Thousands of
police deployed across Jerusalem on Thursday to head off any
violence at a gay pride march that has sparked riots by
ultra-Orthodox Jews and denunciations by Muslim and
Christian leaders.
The annual gay
rally highlights the deep divide between the city's
secular and religious communities, with marchers demanding
to exercise their civil rights and opponents claiming
the march debases the holy city. Opposition to the
march has generated violence in the past, and the
7,000 police far outnumbered the several hundred marchers
who had gathered at the rallying point shortly before
the parade began.
Several hundred
ultra-Orthdox protesters held a counterdemonstration in
another part of Jerusalem ahead of the march, bringing
traffic to a standstill. Trash bins were set afire,
and smoke and the stench of burning garbage wafted
through the air.
Protest leaders
chanted psalms through loudspeakers, and marchers waved
banners saying ''Shame'' and ''Israeli Supreme Court:
Destroying the Holy City.''
Opponents
appealed to the Israeli supreme court to ban the march, but
the justices ruled Wednesday night that it could go
ahead.
Ultra-Orthodox
Jews have rioted repeatedly over the past week, burning
tires, assaulting policemen, and damaging police cars.
Police spokesman
Micky Rosenfeld said 22 policemen were injured and 130
people arrested in the run-up to the parade, including a
32-year-old ultra-Orthodox man caught Thursday
carrying a homemade explosive device. Under
questioning the man said he had planned to plant the
explosive along the parade route, Rosenfeld said.
At the 2005 march
an ultra-Orthodox man stabbed three marchers. Last year
the street parade was canceled because of safety concerns;
instead, gays celebrated at a sports stadium on the
edge of the city.
The gay pride
event routinely brings together the religious leaders of
Jerusalem in a consensus of condemnation.
On Thursday,
Sheik Mohammed Hussein, mufti of Jerusalem and Palestine,
denounced the march and criticized the government for
permitting it.
''Such a march
contradicts all religions and morals and the natural human
way of being, '' he said.
Seven thousand
police were mobilized in expectation of 5,000 marchers,
Rosenfeld said.

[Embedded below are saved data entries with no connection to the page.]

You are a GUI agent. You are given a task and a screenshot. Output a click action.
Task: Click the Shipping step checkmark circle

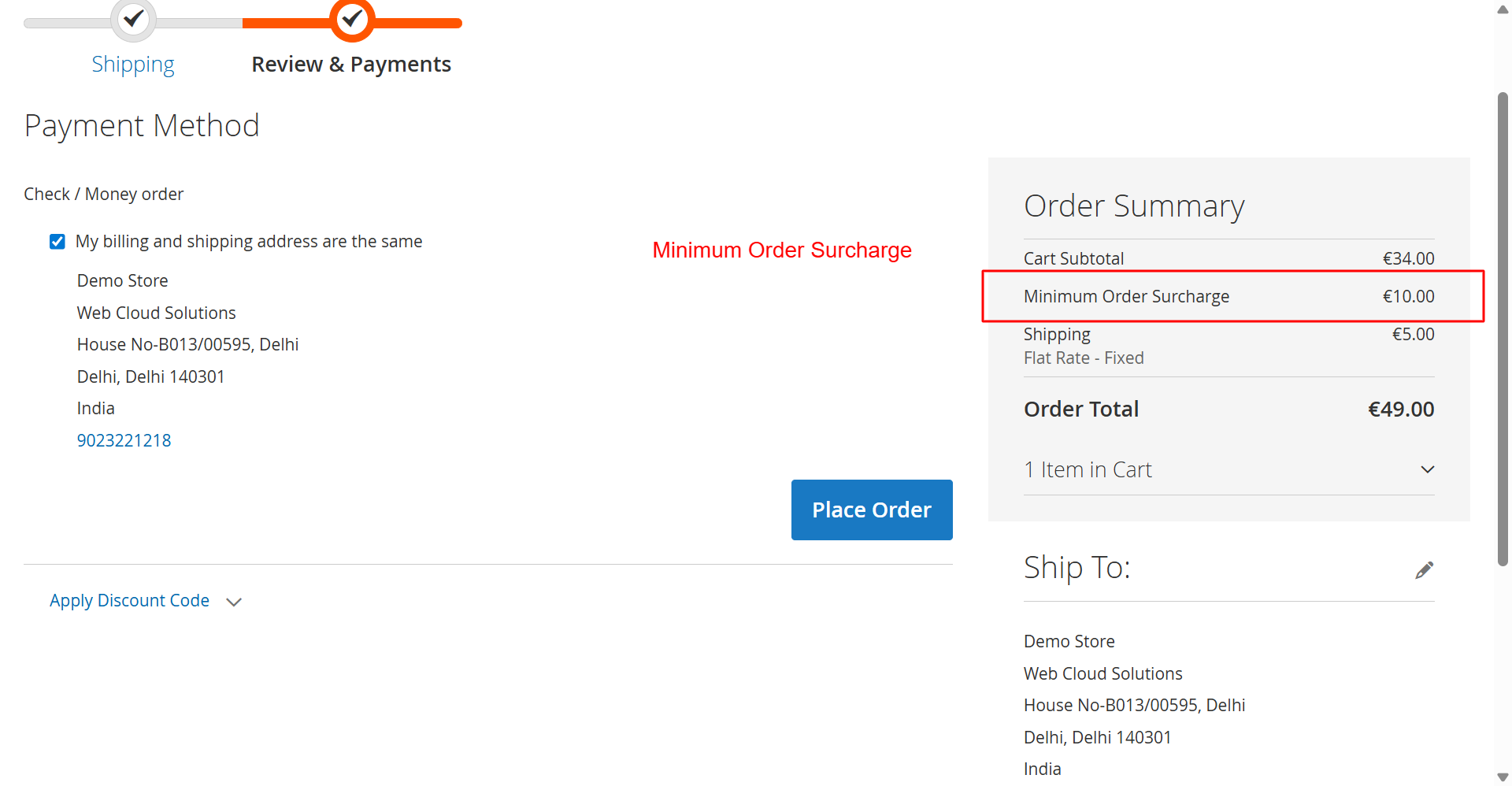tap(133, 18)
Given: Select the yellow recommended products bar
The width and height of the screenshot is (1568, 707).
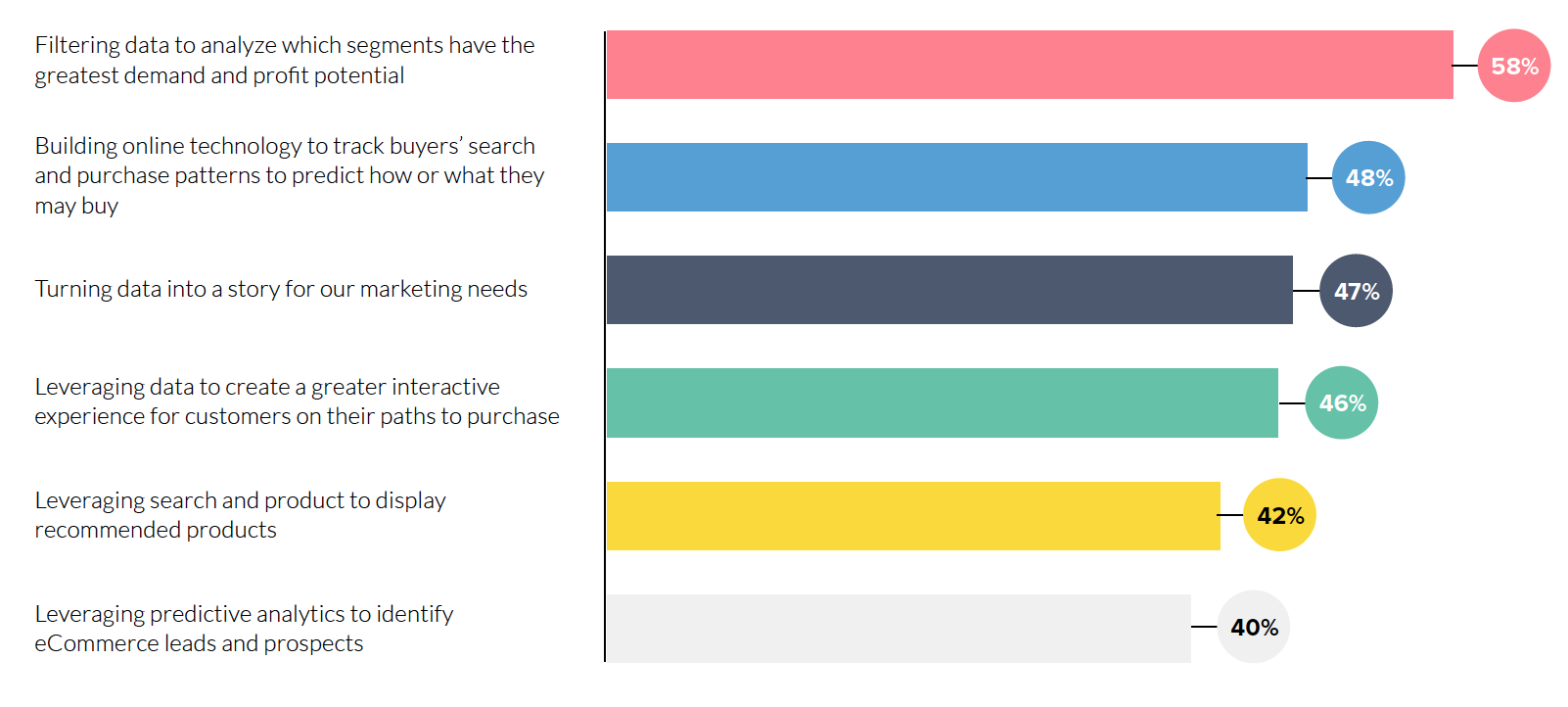Looking at the screenshot, I should point(913,515).
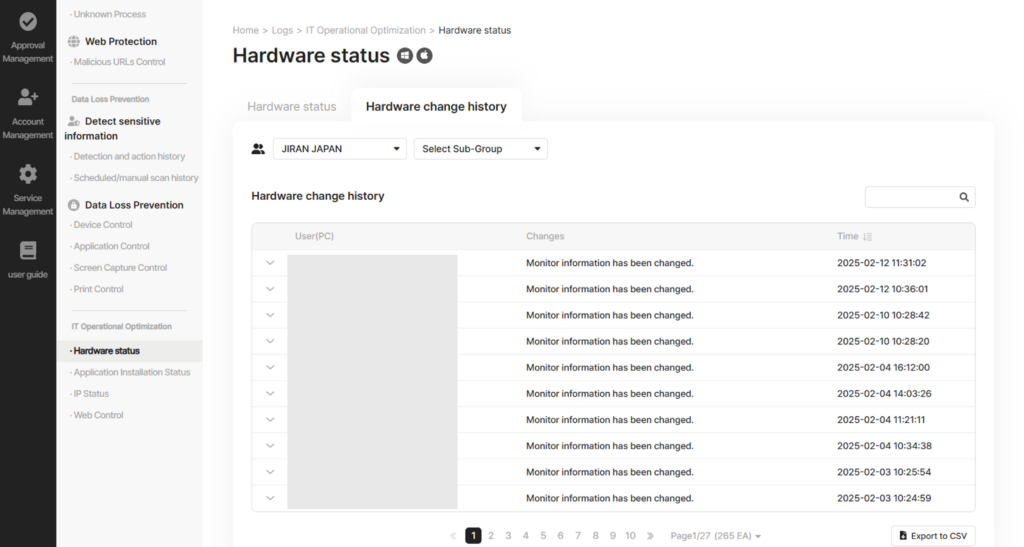The image size is (1024, 547).
Task: Open Service Management gear icon
Action: [28, 189]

The parade route has been limited to 500
meters past the landmark King David hotel to a nearby
park, where a rally will be held.
Many main streets
in the downtown area were closed hours before the
march, and public transportation has been routed away from
the city center. A fleet of ambulances was standing by
in anticipation of possible violence.
Israel's Magen
David Adom rescue service said in a statement it was
preparing an ''unprecedented operation,'' readying 200
medics, 45 ambulances, 11 mobile intensive care units,
and a field command center. Additional medics and
ambulances will be on standby, the statement said.
''Perhaps we
should thank the ultra-Orthodox community for giving us what
we want, which is visibility that will lead to a kind of
acceptance of our place in this city,'' said Jerry
Levinson, a gay activist, before the rally began.
He estimated that
60,000 gays lived in metropolitan Jerusalem.
Jerusalem's gay
pride parade has in the past been a relatively modest
affair, with none of the flamboyant costumes or nudity
common at similar events elsewhere in the world, or
even in the nearby Israeli city of Tel Aviv.
The annual gay
pride march in Tel Aviv usually proceeds without incident.